Mexicans see a losing battle in the war on crooked police

12 years ago | Posted in: Latest Politics News | 694 Views

MEXICO CITY — In the midst of a violent drug war, President Felipe Calderon fired crooked cops by the hundreds, and hired new ones — rigorously vetted and college educated — by the thousands. Salaries were doubled, new standards imposed and officers were subjected to extensive background checks.

A trustworthy federal police force was to be one of the most important legacies of Calderon’s six-year term. And yet, just months before he is to leave office in December, the president found himself apologizing “profoundly” this week for an incident in which federal police allegedly opened fire on an SUV with diplomatic plates, injuring two Americans.

A dozen federal police officers are being detained while the Mexican attorney general’s office investigates the incident. Many of the details remain unclear, including what may have motivated officers to open fire on the vehicle, which was traveling through dangerous countryside south of Mexico City.

 

The CIA has declined to comment on reports in U.S. and Mexican media that the Americans were CIA agents. They were heading to a Mexican military installation where they were serving as trainers.

But since the incident, which occurred just two months after a shootout involving crooked federal officers that left three dead at the Mexico City airport, the denunciations of the police have been withering. For many here, whether the attackers turned out to be corrupt or just bumbling, Calderon’s new and improved federal police force is just more of the same.
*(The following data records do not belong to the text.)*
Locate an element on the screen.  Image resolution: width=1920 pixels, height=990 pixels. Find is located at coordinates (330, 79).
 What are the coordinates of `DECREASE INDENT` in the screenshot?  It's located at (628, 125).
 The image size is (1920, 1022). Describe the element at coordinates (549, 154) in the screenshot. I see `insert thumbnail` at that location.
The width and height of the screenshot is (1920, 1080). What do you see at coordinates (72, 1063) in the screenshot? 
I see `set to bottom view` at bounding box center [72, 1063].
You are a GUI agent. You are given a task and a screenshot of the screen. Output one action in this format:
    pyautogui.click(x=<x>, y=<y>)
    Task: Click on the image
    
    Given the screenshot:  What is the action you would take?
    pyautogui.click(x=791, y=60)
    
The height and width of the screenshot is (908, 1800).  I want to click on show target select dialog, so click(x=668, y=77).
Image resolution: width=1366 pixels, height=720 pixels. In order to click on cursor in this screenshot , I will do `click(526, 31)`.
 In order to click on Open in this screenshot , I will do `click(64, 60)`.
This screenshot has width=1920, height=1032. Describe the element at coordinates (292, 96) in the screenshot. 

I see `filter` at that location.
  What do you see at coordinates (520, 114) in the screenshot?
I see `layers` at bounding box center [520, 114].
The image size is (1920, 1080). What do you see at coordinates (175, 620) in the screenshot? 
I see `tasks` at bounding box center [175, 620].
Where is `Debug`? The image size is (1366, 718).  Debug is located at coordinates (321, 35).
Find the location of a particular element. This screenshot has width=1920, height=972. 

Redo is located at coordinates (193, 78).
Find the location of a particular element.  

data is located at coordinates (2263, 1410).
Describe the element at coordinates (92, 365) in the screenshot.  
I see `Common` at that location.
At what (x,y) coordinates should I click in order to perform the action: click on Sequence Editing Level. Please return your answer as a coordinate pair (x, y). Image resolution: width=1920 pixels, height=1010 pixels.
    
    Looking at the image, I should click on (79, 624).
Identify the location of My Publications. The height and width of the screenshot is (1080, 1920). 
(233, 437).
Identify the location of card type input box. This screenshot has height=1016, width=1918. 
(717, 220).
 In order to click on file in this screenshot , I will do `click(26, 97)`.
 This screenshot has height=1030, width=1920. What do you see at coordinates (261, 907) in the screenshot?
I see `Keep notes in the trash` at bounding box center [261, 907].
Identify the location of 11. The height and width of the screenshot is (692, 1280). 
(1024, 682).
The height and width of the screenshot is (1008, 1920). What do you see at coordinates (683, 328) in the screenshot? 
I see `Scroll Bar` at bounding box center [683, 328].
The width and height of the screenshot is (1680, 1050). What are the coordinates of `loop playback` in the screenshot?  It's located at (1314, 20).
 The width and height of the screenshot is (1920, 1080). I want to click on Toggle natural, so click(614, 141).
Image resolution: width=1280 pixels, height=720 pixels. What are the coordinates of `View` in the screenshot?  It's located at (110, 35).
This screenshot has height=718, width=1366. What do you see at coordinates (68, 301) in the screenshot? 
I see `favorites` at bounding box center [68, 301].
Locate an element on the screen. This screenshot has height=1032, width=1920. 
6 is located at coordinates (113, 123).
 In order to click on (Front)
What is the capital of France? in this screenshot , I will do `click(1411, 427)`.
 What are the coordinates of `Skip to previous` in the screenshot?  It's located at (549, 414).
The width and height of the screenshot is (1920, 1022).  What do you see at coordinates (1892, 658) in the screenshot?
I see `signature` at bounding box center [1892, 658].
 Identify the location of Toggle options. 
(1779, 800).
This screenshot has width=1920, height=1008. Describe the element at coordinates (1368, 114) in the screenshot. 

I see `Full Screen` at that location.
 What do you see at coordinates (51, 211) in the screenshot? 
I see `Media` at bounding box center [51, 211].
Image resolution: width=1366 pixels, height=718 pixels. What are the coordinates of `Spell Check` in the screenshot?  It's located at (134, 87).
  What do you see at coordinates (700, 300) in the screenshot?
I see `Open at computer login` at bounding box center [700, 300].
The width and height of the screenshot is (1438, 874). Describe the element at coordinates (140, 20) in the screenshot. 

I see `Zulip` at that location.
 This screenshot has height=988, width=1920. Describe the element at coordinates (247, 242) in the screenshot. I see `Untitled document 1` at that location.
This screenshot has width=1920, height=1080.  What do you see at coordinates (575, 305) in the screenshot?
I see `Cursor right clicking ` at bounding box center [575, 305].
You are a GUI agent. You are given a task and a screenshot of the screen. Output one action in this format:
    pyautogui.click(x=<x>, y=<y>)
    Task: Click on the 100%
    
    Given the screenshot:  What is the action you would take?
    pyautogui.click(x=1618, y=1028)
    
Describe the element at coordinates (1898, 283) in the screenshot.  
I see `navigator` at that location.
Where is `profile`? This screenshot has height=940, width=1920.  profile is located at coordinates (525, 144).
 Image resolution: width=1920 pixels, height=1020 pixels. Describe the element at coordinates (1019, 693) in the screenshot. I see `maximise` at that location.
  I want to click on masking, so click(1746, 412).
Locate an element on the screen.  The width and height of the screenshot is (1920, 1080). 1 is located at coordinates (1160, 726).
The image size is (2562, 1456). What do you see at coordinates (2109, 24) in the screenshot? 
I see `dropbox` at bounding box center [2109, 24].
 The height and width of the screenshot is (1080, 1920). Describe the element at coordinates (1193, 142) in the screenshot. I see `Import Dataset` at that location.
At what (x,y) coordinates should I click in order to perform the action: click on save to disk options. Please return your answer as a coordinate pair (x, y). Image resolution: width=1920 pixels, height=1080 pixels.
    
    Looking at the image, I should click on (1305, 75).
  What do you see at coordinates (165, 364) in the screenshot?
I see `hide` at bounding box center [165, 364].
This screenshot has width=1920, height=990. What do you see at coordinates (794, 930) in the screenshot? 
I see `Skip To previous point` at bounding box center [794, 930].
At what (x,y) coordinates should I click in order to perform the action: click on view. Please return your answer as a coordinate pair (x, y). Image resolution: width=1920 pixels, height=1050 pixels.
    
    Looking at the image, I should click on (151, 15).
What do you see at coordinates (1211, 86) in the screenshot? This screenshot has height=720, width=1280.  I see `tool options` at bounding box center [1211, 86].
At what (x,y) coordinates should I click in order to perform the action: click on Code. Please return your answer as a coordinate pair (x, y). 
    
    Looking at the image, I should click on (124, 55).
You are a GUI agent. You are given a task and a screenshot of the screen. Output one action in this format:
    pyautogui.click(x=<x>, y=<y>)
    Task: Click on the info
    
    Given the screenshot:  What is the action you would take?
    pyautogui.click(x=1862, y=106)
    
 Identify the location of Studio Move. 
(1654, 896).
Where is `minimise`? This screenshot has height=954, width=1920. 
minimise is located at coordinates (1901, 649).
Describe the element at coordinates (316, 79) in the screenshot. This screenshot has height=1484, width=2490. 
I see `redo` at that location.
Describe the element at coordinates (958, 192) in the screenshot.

In the Mexico City newspaper Reforma, columnist Roberto Zamarripa accused the police of being “guardians of the refuges of criminal operators,” despite a lack of evidence that they were linked to drug gangs. A cartoonist for the paper El Universal drew a federal policeman in front of the Americans’ bullet-riddled SUV. “We thought they were common citizens,” the cartoon cop explained.

In Chapultepec Park, a 19-year-old peanut vendor laughed when asked whether the force had changed for the better.

He laughed again when asked to give his name, as though anyone would be foolish enough to do so when the police were so crooked.

“Here, everything runs on money,” he said. “The drug cartels have enough money to give to the federal police, and everybody else, to control everything they do.”

Mexicans have long been wary of police at all levels. Officers are notorious not only for soliciting the little bribes known as mordidas, but for shaking down innocents, running kidnapping rings, and serving as security forces and death squads for the drug gangs. One 2010 poll found that only 8% of respondents felt strong confidence in the police.

Mexican officials know that re-establishing trust between citizens and police is one key to winning their war against the narco cartels. A forum Tuesday sponsored by the citizen group Causa en Comun, was titled “Joining Forces: Citizens and Police,” and among those in attendance were Calderon and the U.S. ambassador, Anthony Wayne.

Calderon used the occasion to apologize for the shooting, “whether it was due to negligence, or lack of training, or lack of trustworthiness, or by complicity.”

“These acts are not acceptable, and are being fully and rigorously investigated,” he said.

Mexican news organizations identified one of the wounded Americans as Stan D. Boss. According to public records, that name is among dozens who share a post office box in Dunn Loring, Va., that apparently has been used for people with CIA aliases.

High-profile embarrassments to Mexico caused by the federal police may serve to further complicate the already-daunting task awaiting President-elect Enrique Peña Nieto, who has vowed to pursue the drug cartels using the same aggressive strategy as Calderon, relying on both the federal police and the military.

Like Calderon, the new president will be faced with the monumental task of fighting the drug war while trying to strengthen and reform the shaky institutions on its front lines. Peña Nieto has vowed to continue to the “professionalization” of the national police, and hopes to further expand its ranks, to 50,000 officers from 36,000.

At the forum this week, Calderon boasted of steps he had taken to clean up the police: When he took office, he said, there were no “confidence control” measures for police. Now, he said, there were 38 centers dedicated to law enforcement background checks.

He described police reform as a work in progress.

“Cutting down the tree of corruption will take many chops,” he said. “Those great trees don’t fall with one chop. You have to hack it again and again.”